-- Records for this task follows --
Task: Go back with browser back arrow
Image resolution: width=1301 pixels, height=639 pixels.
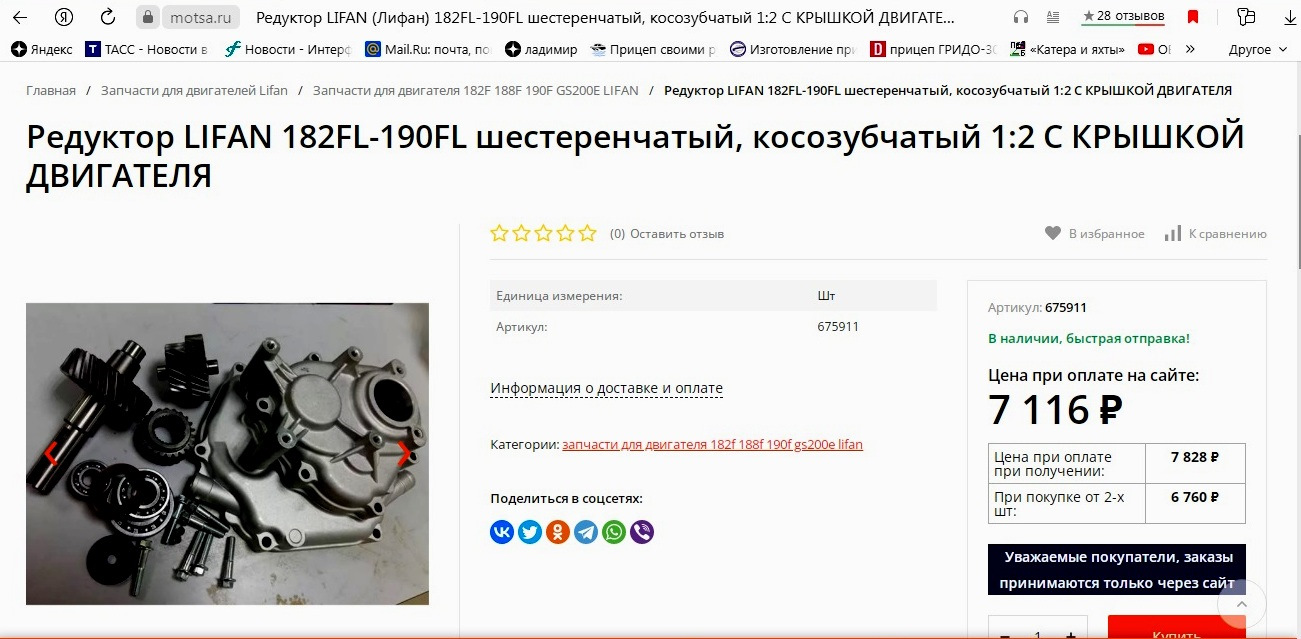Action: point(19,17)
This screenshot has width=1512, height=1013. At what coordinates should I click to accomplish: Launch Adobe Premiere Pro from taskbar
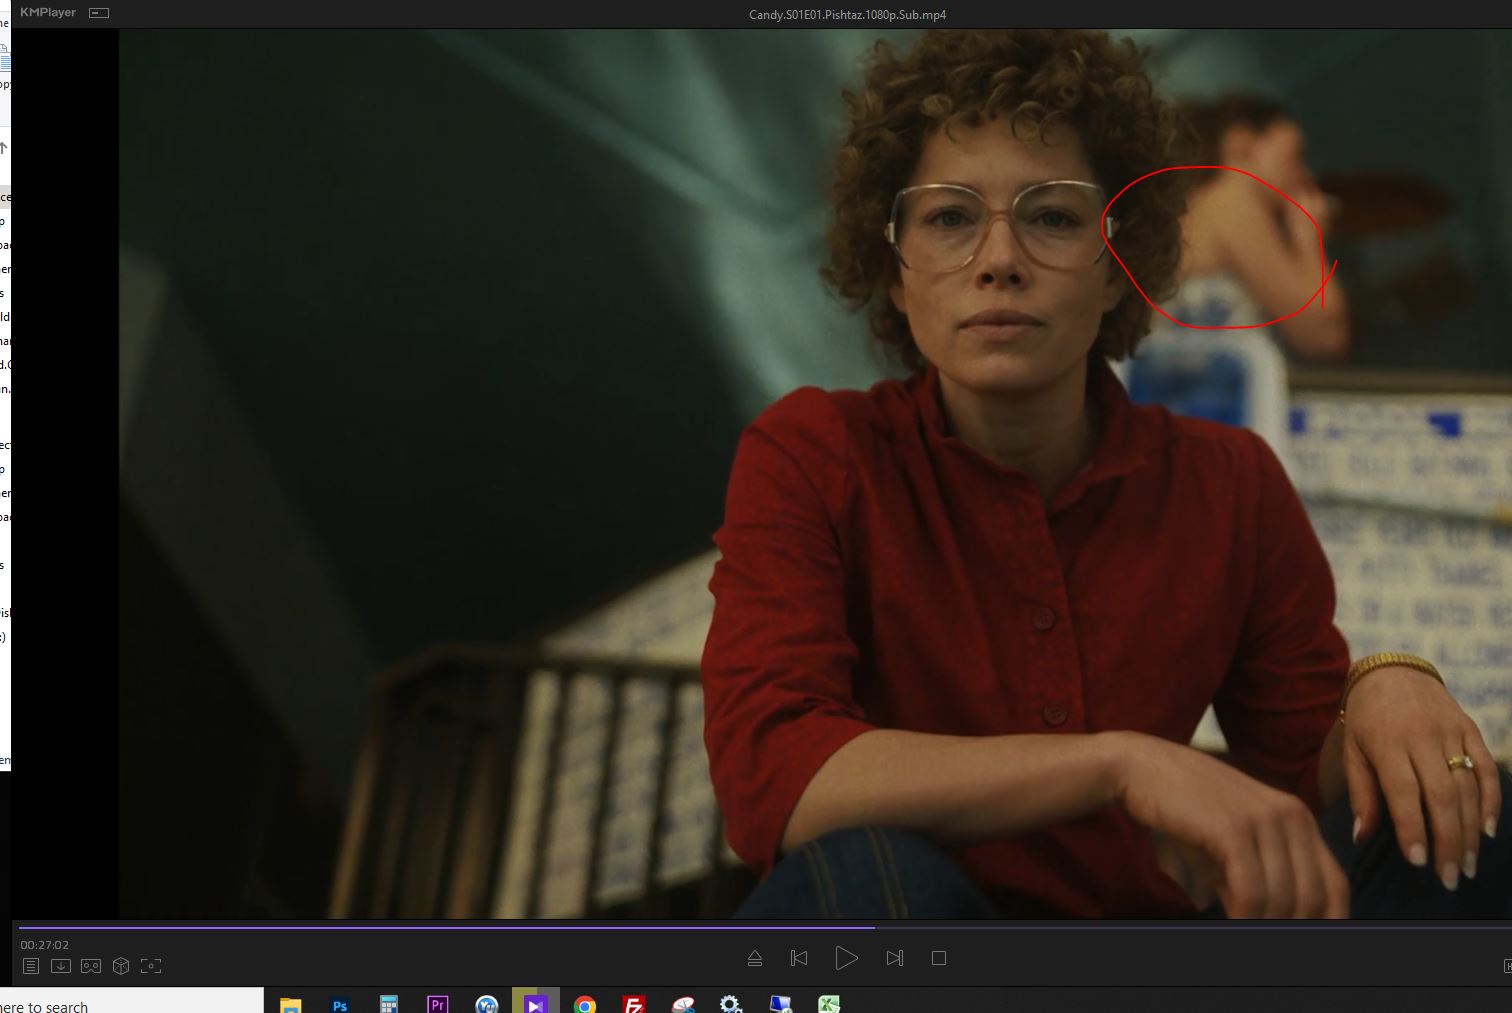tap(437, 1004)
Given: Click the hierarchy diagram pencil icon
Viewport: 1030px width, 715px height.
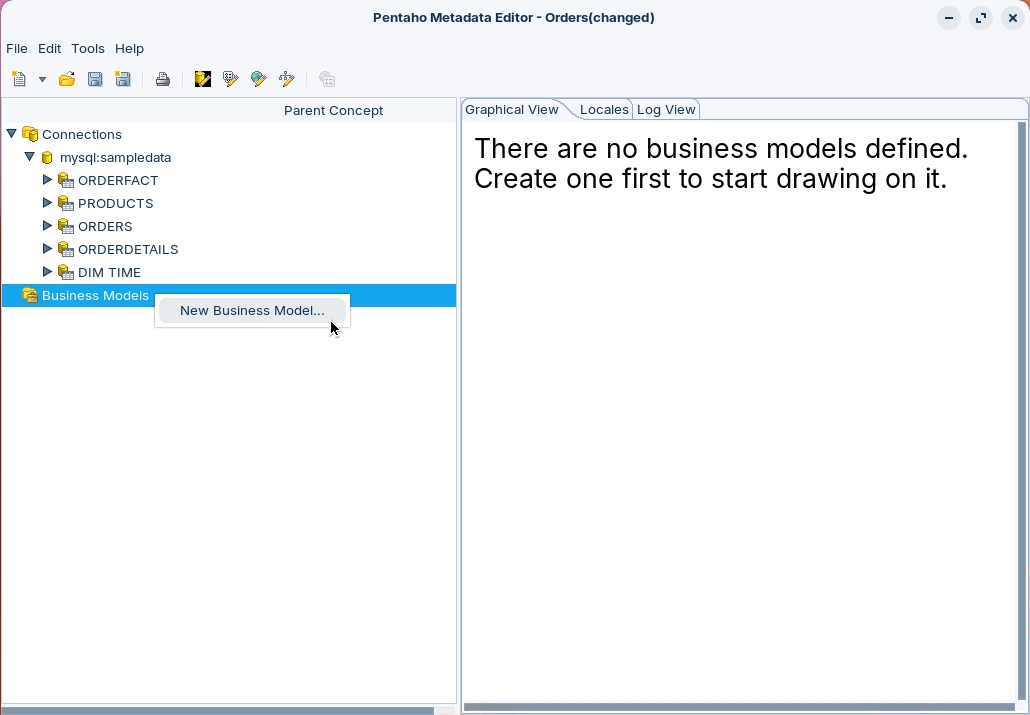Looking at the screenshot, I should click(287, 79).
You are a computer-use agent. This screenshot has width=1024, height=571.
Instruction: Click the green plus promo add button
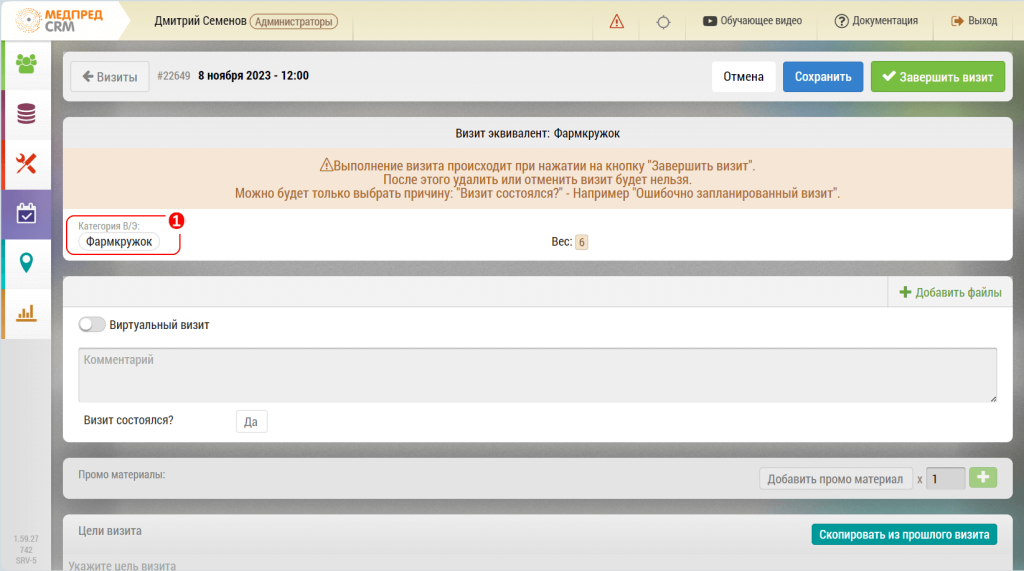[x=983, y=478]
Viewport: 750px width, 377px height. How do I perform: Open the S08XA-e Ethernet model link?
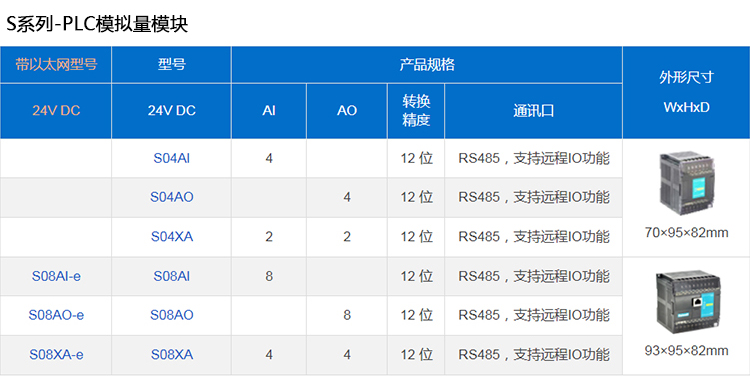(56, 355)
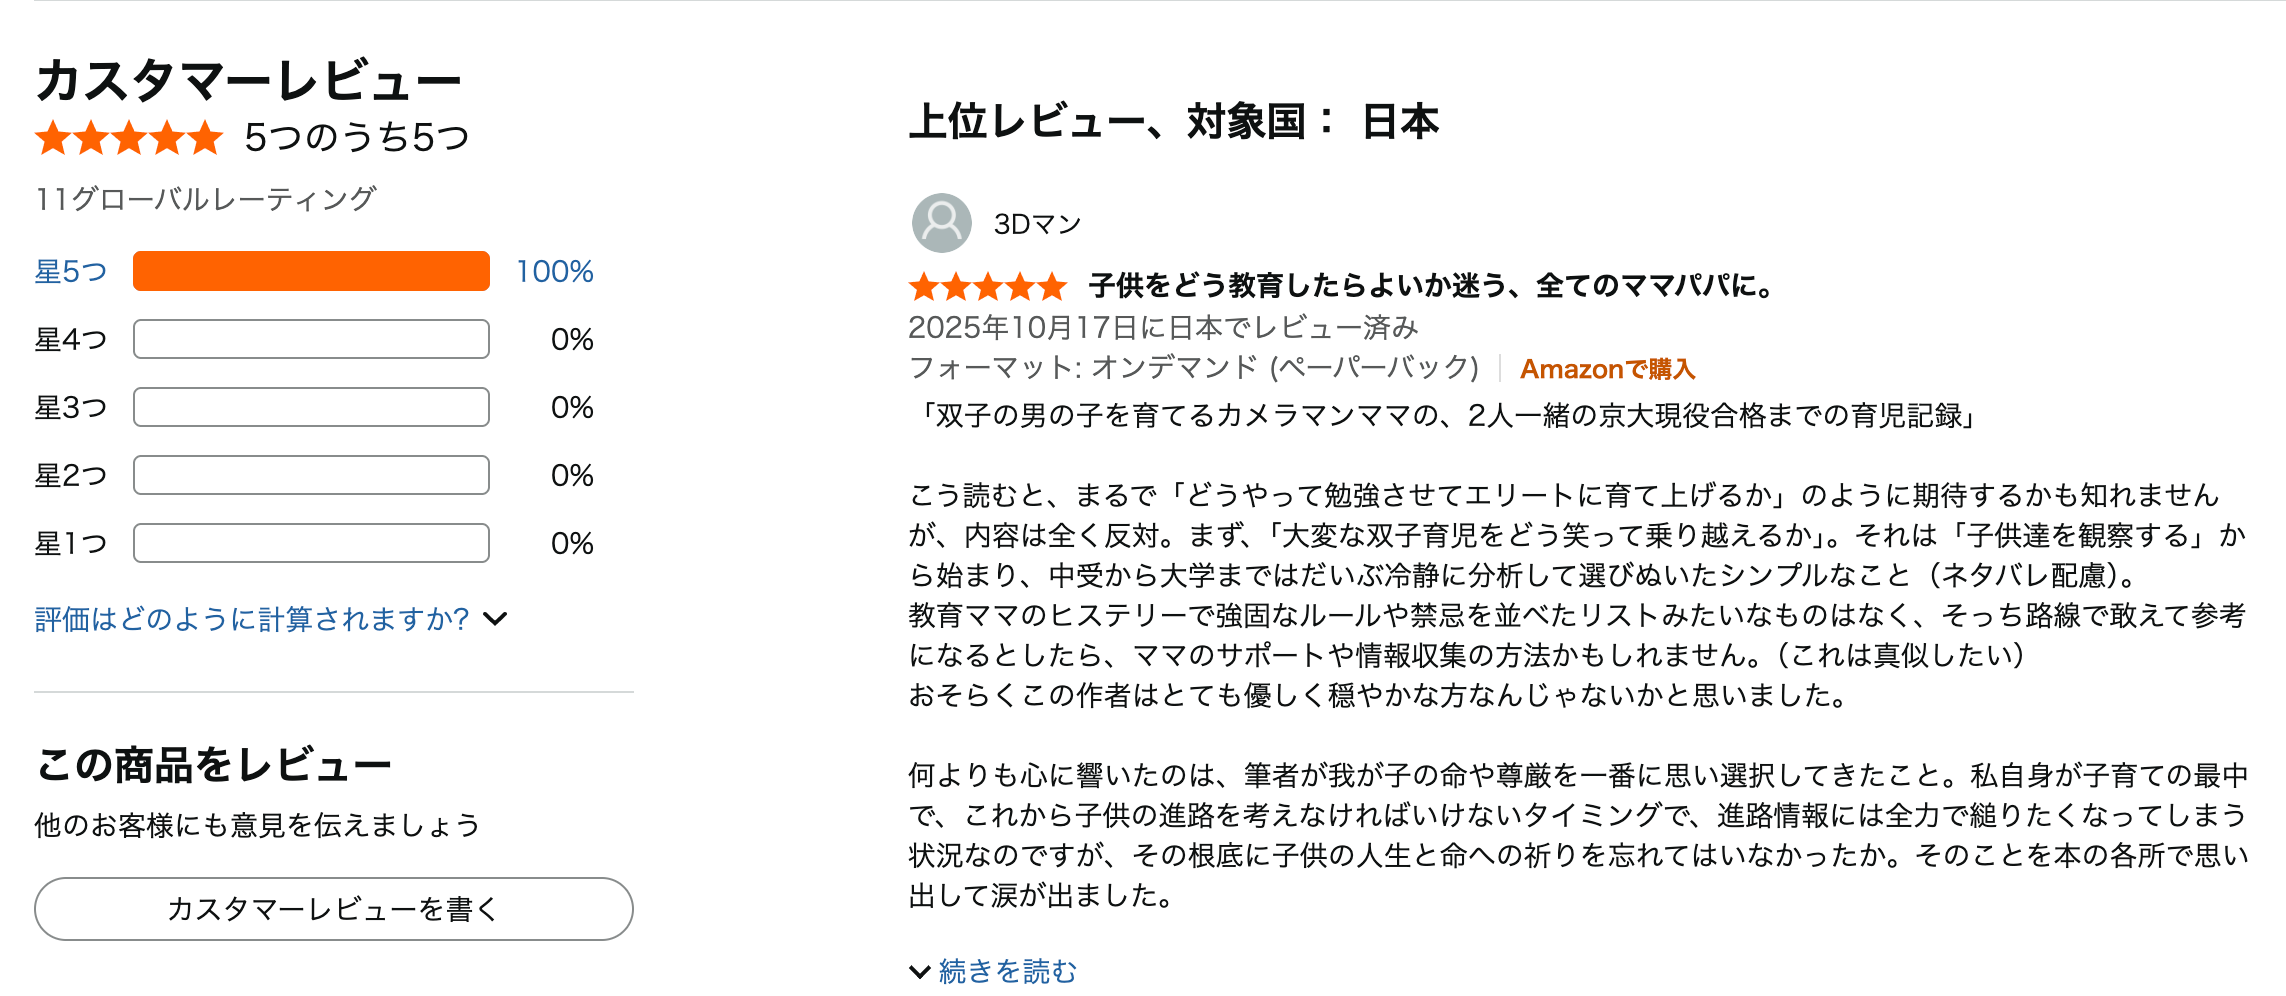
-- Records for this task concluded --
**Task requirements:** For this exercise, set down the lines in the entries above from the one with "Image resolution: width=1301" through the one with "Given: Click the" exactly as written, without any pictures.

**Task output:**
Image resolution: width=1301 pixels, height=639 pixels.
Action: point(19,17)
This screenshot has width=1512, height=1013. At what coordinates should I click to accomplish: Launch Adobe Premiere Pro from taskbar
tap(437, 1004)
Given: Click the hierarchy diagram pencil icon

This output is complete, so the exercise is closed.